—Oui, madame, il m’attend en bas.

—S’il en est ainsi, je te crois capable de tout. Comment, tu vas jusqu’à me l’amener ici, dans ma maison?

—Je l’amenais à la maison parce qu’il est malade et que je ne veux pas l’abandonner au milieu de la rue, répéta Benina d’un accent ferme.

—Oui, je sais que tu es bonne et que, lorsque la bonté t’aveugle, tu laisses de côté toute décence.

—La décence n’a rien à voir avec tout cela et je ne suis nullement coupable parce que je vais avec Almudena, qui est un pauvre malheureux. Il m’aime, moi.... Et moi, je le chéris comme un fils.»

L’ingénuité avec laquelle s’exprimait Nina ne parvint pas à l’âme de doña Paca, qui, sans rien changer à son attitude et conservant les couteaux dans son tablier, continua en lui disant:

«Tu n’as pas ta pareille pour arranger les choses et retourner tes fautes pour les présenter comme des vertus; pourtant, Nina, je t’aime, je reconnais tes bonnes qualités et je ne t’abandonnerai jamais.

—Merci, madame, grand merci.

—Il ne te manquera ni de quoi manger, ni de quoi dormir. Tu m’as servie, tu m’as tenu compagnie, tu m’as soutenue dans l’adversité. Tu es bonne, très bonne; mais n’abuse pas, ma fille; ne me dis pas que tu viens t’installer ici avec un marchand de dattes, parce que tu me ferais croire que tu es devenue tout à fait folle.

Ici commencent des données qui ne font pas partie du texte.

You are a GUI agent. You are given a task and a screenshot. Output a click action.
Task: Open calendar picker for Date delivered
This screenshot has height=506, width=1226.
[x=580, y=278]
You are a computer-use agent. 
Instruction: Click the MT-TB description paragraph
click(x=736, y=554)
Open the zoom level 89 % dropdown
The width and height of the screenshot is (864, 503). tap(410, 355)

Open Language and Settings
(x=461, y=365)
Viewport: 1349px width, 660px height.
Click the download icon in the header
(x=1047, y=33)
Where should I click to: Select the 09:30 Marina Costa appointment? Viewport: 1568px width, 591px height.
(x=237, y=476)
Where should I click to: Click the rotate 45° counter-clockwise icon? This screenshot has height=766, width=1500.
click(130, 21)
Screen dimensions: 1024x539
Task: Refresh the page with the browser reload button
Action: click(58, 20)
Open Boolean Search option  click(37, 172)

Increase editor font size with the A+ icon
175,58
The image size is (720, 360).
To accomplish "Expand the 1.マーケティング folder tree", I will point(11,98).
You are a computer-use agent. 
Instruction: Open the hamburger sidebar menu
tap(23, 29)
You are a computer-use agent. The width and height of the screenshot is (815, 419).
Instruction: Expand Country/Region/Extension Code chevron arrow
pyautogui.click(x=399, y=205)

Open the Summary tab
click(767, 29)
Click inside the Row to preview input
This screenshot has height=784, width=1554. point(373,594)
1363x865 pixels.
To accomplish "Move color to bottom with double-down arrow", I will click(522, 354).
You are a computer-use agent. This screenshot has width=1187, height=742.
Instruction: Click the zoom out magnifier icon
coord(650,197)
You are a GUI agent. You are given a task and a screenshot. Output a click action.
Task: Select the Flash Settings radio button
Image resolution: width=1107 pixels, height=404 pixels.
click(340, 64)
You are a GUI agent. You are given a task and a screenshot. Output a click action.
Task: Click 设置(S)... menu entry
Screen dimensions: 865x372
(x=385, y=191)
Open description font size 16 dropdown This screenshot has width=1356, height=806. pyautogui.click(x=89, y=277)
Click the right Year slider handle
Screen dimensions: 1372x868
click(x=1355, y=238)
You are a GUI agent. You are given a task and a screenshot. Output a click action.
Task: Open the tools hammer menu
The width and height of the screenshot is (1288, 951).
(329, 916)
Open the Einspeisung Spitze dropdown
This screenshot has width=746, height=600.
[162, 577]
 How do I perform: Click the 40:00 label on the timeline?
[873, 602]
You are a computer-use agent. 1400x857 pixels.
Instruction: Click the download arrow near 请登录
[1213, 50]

—Je l’amenais à la maison, oui, madame, comme j’ai amené Frasquito Ponte, par charité.... Si j’ai eu pitié de l’autre, pourquoi n’aurais-je pas eu pitié de celui-ci aussi? Ou bien, est-ce qu’il y a une charité pour ceux qui portent une redingote et une autre pour le pauvre sans vêtements? Je ne l’entends point ainsi, je ne distingue pas.... C’est pour cela que je l’ai amené; si vous ne le recevez pas, ce sera même chose que de me refuser la porte.